WORK REQUEST:
Each entry needs to be reproduced verbatim.

DATA TO PROCESS:
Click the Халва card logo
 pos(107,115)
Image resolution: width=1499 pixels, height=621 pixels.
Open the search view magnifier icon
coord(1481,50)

EXERCISE OUTPUT:
Click the Халва card logo
 pos(107,115)
Image resolution: width=1499 pixels, height=621 pixels.
Open the search view magnifier icon
coord(1481,50)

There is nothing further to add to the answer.